A tremendously embarrassing stoppage of the performance ensued, then we beat a hasty retreat back to the dressing room. We’d pulled so many wacky stunts on stage that the crowd couldn’t tell whether this spectacle was part of the show or not. They figured it out soon enough. Back in our dressing room, amateur ER attempts failed to revive the blacked-out Brit. We poured ice water on his head. We forced coffee down his throat. We slapped his cheeks, urging him to snap out of it. The new owners crowding around the stricken stickman were growing very, very grumpy.
Finally, Ric came to. He mumbled something or other in an apologetic vein. He knew where he was, could count fingers, and seemed semi-coherent. Perhaps overoptimistically, we took these as signs of life as indications that the show could resume. Sheepishly, we retook the stage to lukewarm cheers, boos, and catcalls from irate concertgoers who 20 minutes ago were convinced they were watching the next big thing.
The revival lasted all of thirty seconds, if that. Then we were trudging back to the dressing room, dragging Ric’s limp body along like a fallen soldier. “Beko” (Rebecca), Ric’s milkmaid du jour, destined to become the love of his life (at which point a fed-up Lady Parnell settled in for a long run as a publicist at Rhino Records), attended to her wounded knight—to no avail. The show was over. Grudgingly, the new owners refunded everyone’s money. We wouldn’t get paid a dime after spending a small fortune commissioning our dairy diorama. We’d never be welcome at the Blue Note again—as performers or patrons. Ric Parnell would likewise have to turn elsewhere for future gigs and auxiliary income; there was no way on God’s green earth we’d ever risk a repeat performance.
On the bright side, Ric had just received all the on-the-job training he’d ever need to breeze right into his role with Tap, and, miraculously enough, we somehow finagled ways to replace him with another dynamo and live out our dairy dreams at bigger and better venues. But the exploding drummer and me saga didn’t end there.
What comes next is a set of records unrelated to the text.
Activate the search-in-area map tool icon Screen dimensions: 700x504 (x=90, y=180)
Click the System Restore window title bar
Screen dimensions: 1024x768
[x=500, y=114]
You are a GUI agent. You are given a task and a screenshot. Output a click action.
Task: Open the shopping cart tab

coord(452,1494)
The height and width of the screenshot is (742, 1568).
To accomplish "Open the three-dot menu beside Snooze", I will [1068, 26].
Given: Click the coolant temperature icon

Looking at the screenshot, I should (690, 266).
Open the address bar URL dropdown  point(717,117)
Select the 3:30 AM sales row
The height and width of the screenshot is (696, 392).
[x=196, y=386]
While I may have vowed that Ric would never play another gig with us, I never ruled out recording again with him, and that’s exactly what we did, 33 tunes worth, during a memorable reunion in 2016. And I never lost touch with Ric, or Cindy for that matter—in fact, I was her plus one at the This is Spinal Tap opening night in LA. I remember sitting there, taking in a flick every cinephile and music aficionado would have bet the sex farm would suck, dumbfounded just like everyone else that Rob “Meathead” Reiner’s directorial debut was one of the funniest movies of all time, recalling Ric telling me that they cut out all of his best lines. Like what, you ask? Well, during the scene when Nigel deadpans the name of the “delicate” love ballad he’s pecking out on the piano as “Lick My Love Pump,” I already knew how proud Ric was of the title that he came up with that got rejected at the same group song-naming session: the ever-charming, “Buttfucking Baby Jesus with a Knife.” You don’t forget song titles like that. And even with the Spinal Tap sequel trotting out megastars in lieu of casting the occasional odd duck, you don’t forget exploding drummers like Ric Parnell.